Submitted by Mathieu Mundviller on
Des maux illisibles est une œuvre documentaire considérée comme un essai interactif qui dresse le portrait de l’analphabétisme au Québec à travers les témoignages de trois analphabètes: un jeune décrocheur de 18 ans, une femme de 52 ans à la recherche d’un emploi et une femme de 42 ans ayant des problèmes de santé. Ainsi, trois aspects importants de la société québécoise sont examinés à travers l'expérience d’analphabètes: l’éducation, le travail et la santé. Tous les éléments textuels de l’œuvre – à l’exception des textes dans les sections informatives («À propos», «Sources», etc.) – apparaissent avec leurs lettres mélangées («ua lavartia» plutôt qu’«au travail» par exemple) afin d'illustrer la réalité des personnes représentées dans le documentaire. Au passage de la souris sur ces mots, les lettres se réorganisent jusqu'à un ordre lisible.
Sur la page principale de l’œuvre, on accède aux témoignages en cliquant sur l’une des trois sections présentées: «À l’école», «Au travail» et «Chez le médecin». Le clic mène à une question sur l’analphabétisme. L'internaute doit décider si l'énoncé est vrai ou faux. La réponse choisie n’affecte pas la suite de l’œuvre, mais l’internaute saura s’il a eu la bonne réponse en écoutant le témoignage associé. Celui-ci est constitué d’un photomontage du quotidien de la personne interviewée et de son témoignage en fond sonore.
L'onglet «Analphabétisme» dresse un portrait statistique et répond aux questions que pourrait avoir l'internaute sur le sujet. Les concepteurs ont fait un travail de recherche exhaustif en décrivant les niveaux d'analphabétisme, en traitant brièvement des enjeux selon les trois axes de l'éducation, du travail et de la santé, et en exposant les faits sur cette réalité au Québec. Un sujet tabou qui manque beaucoup de visibilité devient alors éclairé et appuyé par des sources fiables.

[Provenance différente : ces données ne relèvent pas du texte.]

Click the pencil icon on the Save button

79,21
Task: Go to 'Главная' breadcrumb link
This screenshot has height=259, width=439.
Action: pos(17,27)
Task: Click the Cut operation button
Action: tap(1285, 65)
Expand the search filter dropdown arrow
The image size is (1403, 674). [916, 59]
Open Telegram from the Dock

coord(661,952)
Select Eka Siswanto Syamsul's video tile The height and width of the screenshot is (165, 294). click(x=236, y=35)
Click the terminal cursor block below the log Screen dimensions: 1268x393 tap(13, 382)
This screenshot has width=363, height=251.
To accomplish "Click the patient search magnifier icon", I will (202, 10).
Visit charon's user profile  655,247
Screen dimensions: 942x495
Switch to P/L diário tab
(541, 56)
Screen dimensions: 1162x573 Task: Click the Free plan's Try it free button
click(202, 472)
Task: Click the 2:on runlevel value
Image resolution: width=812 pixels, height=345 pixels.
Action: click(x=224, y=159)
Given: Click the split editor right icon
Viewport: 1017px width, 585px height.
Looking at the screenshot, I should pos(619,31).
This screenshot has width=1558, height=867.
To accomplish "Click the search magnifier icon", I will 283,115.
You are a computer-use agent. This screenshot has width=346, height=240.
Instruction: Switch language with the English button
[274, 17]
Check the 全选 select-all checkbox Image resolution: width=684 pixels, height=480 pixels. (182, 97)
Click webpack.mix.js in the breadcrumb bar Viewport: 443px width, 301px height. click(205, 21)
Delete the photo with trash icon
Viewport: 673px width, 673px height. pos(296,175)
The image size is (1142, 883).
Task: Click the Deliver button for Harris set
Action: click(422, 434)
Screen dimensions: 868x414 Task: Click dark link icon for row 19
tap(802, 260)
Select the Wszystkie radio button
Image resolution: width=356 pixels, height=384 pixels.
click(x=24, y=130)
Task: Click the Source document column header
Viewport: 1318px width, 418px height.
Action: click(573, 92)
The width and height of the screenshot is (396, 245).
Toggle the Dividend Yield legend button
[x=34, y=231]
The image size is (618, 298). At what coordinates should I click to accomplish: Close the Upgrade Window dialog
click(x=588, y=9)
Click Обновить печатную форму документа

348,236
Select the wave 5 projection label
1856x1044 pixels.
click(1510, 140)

Les internautes ne pourront ainsi plus douter de la gravité de la situation au Québec.
Selon un article publié dans le Devoir en 2011, les systèmes d'éducation et d'économie sont la cause et la solution à la crise: «La valeur de l'éducation n'est pas très forte au Québec, estime [Maryse] Perreault [p.-d.g. de la Fondation pour l’alphabétisation]. C'est l'héritage d'une société basée sur l'extraction des matières premières. Mais l'économie est en profonde mutation et on ne peut pas parler d'analphabétisme comme on en parlait il y a 25 ans» (Roulot-Ganzmann, 2011). Quatre ans après ce constat, les choses ne semblent pas avoir changé. Logiquement, les programmes gouvernementaux devraient injecter dans les programmes sociaux, notamment l'éducation, afin de corriger ce problème aberrant qui se déroule au XXIe siècle en Amérique du Nord. Depuis le dépôt du budget du premier ministre du Québec Philippe Couillard en avril 2015, ce sont plutôt des coupes que l'on annonce pour le système d'éducation et de la santé. Tel que publié dans l'article de l'économiste François Delorme, «[e]n tenant compte de l’inflation, le financement de l’éducation sera de -1,2 % en 2015-2016. Les universités devront subir de nouvelles compressions de plus de 100 millions de dollars qui s’ajoutent aux coupes précédentes de 200 millions» (Delorme, 2015). C'est à croire que le projet Des maux illisibles ne s'est pas rendu aux yeux et aux oreilles de M. Couillard... C'est grâce à des campagnes de sensibilisation sur le sujet qu'on fera ébranler les choses, mais sans des actions concrètes de la part des organismes sociaux et du gouvernement, l'analphabétisme alarmant au Québec ne se réglera pas de si tôt.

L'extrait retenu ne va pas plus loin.